EXERCISE OBJECTIVE: Indicate how many lines in the listing below contain the word "Production". No other output is permitted.

SOURCE DATA:
<<<<

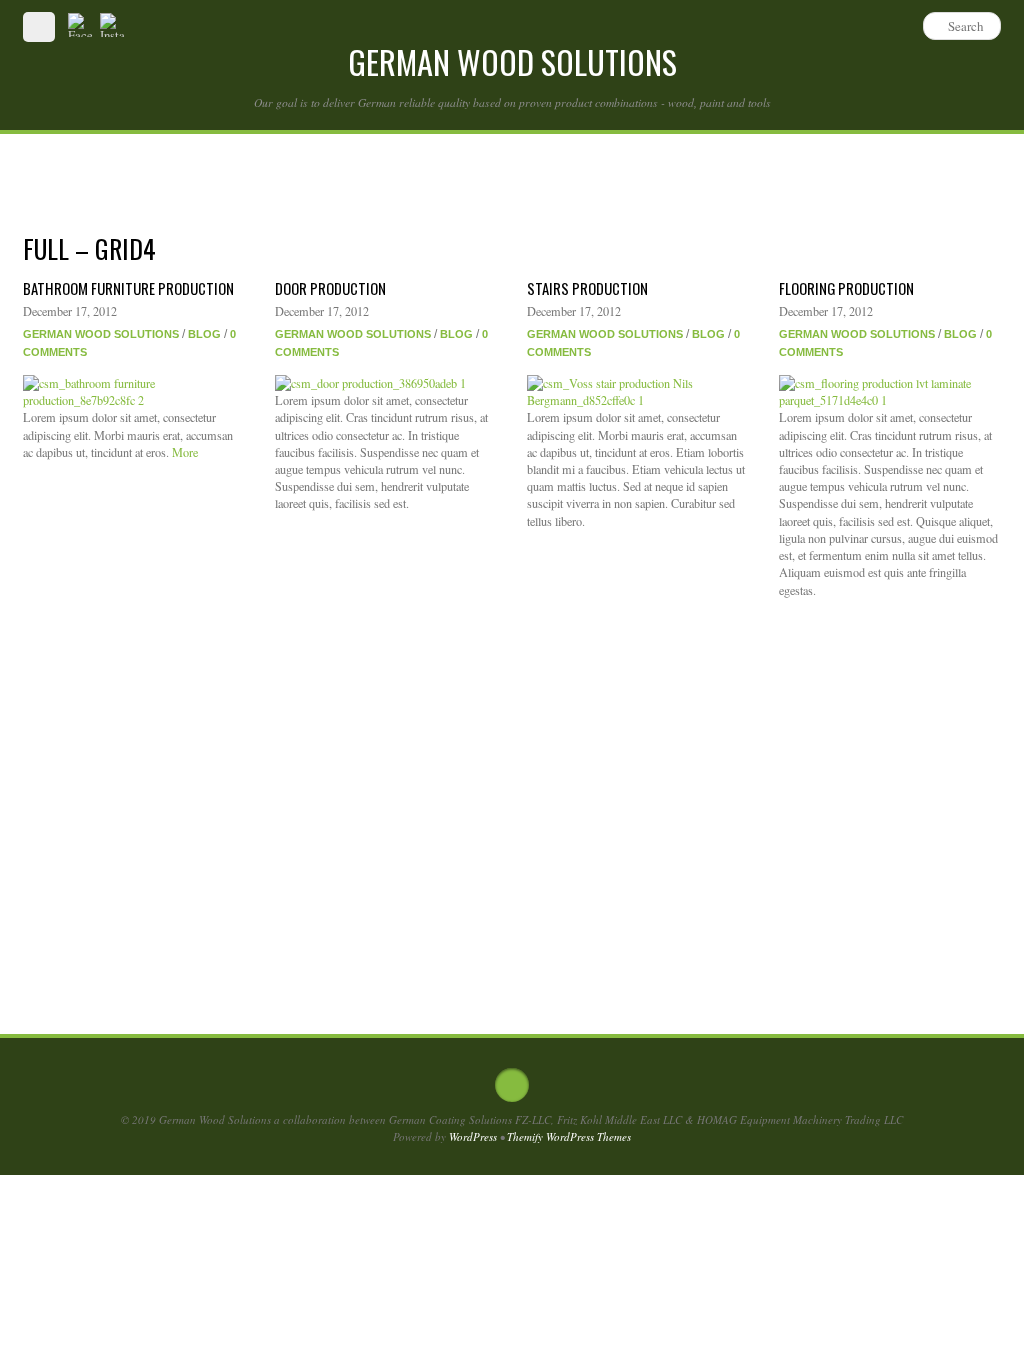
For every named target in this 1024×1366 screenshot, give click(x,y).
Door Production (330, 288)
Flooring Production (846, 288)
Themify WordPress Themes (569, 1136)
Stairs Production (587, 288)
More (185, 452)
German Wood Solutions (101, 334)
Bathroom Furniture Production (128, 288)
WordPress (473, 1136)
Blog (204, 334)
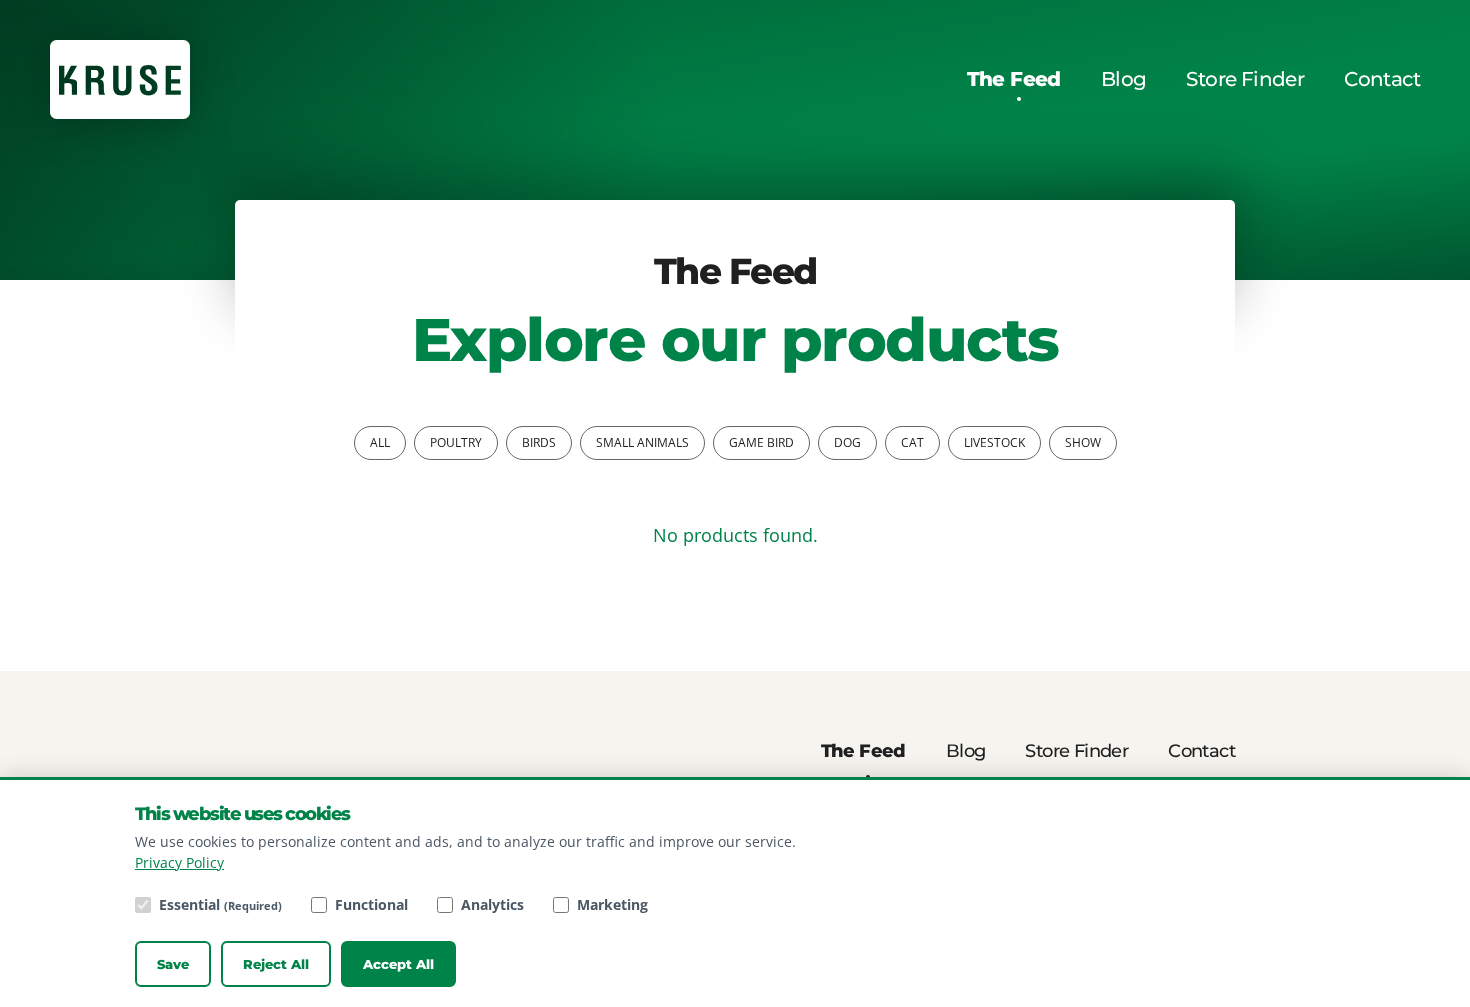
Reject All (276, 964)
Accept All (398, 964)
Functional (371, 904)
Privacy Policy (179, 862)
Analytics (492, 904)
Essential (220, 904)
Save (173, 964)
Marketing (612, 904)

>>>>
<<<<

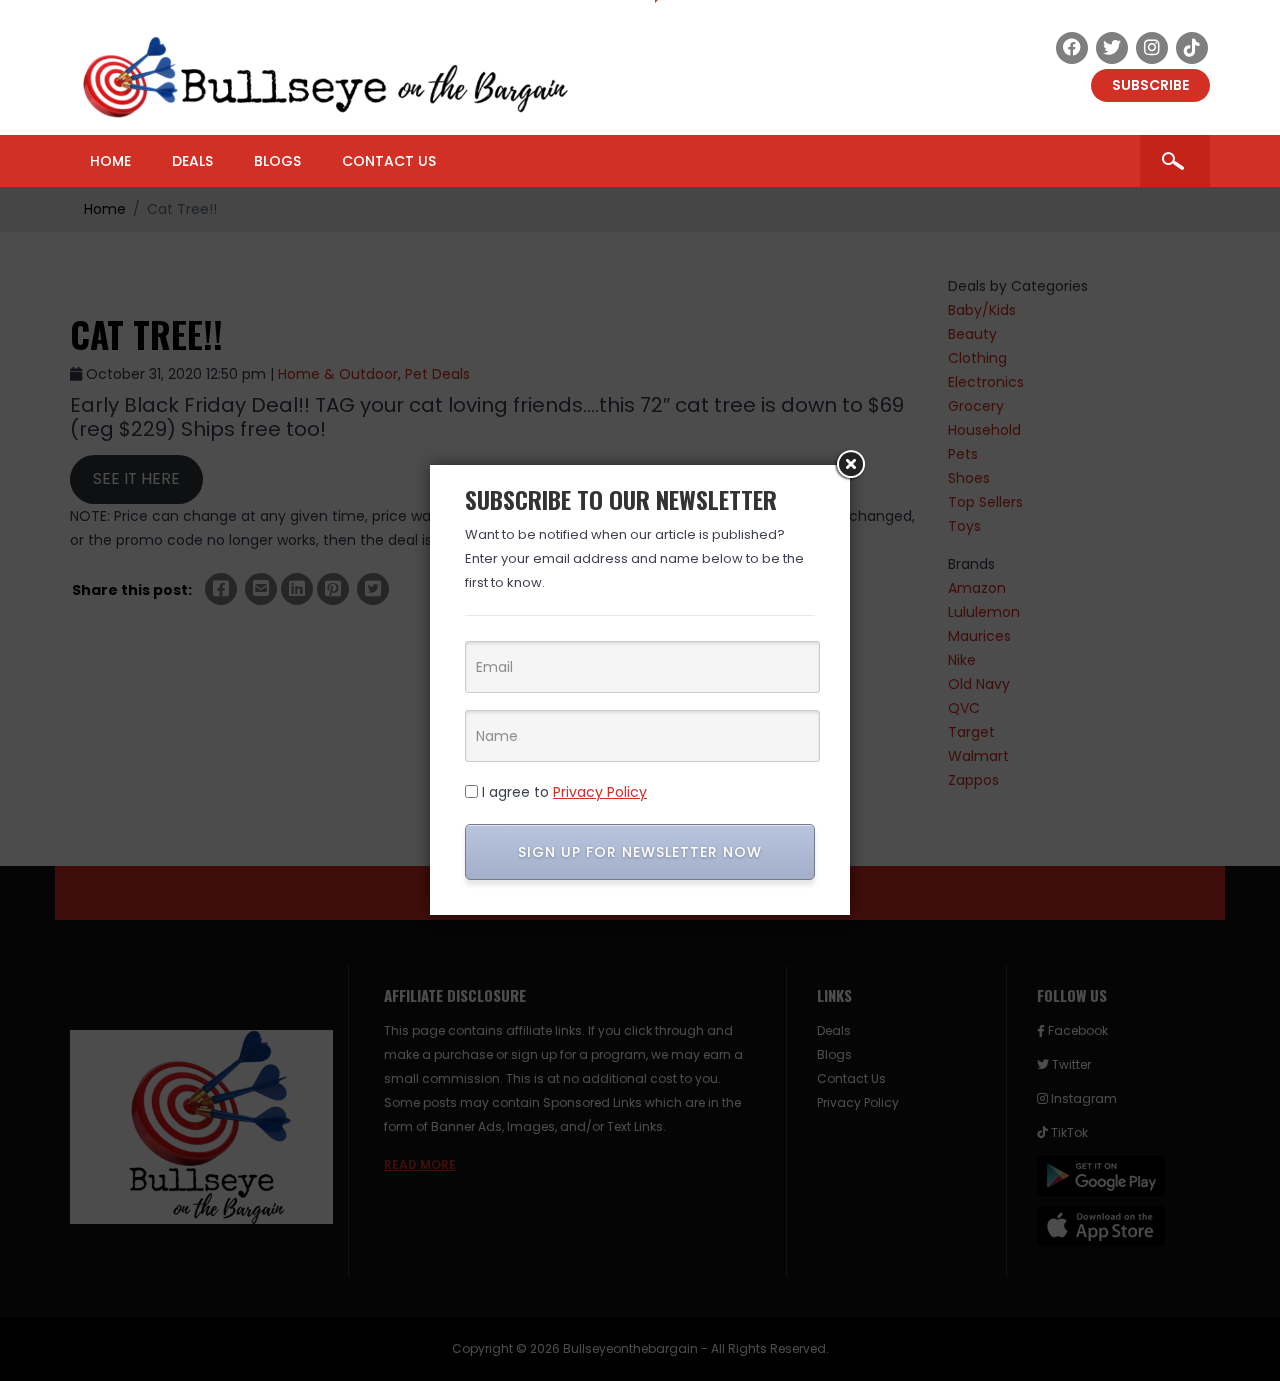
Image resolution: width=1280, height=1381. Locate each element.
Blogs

>>>>

REPLY TO THE EXERCISE: 4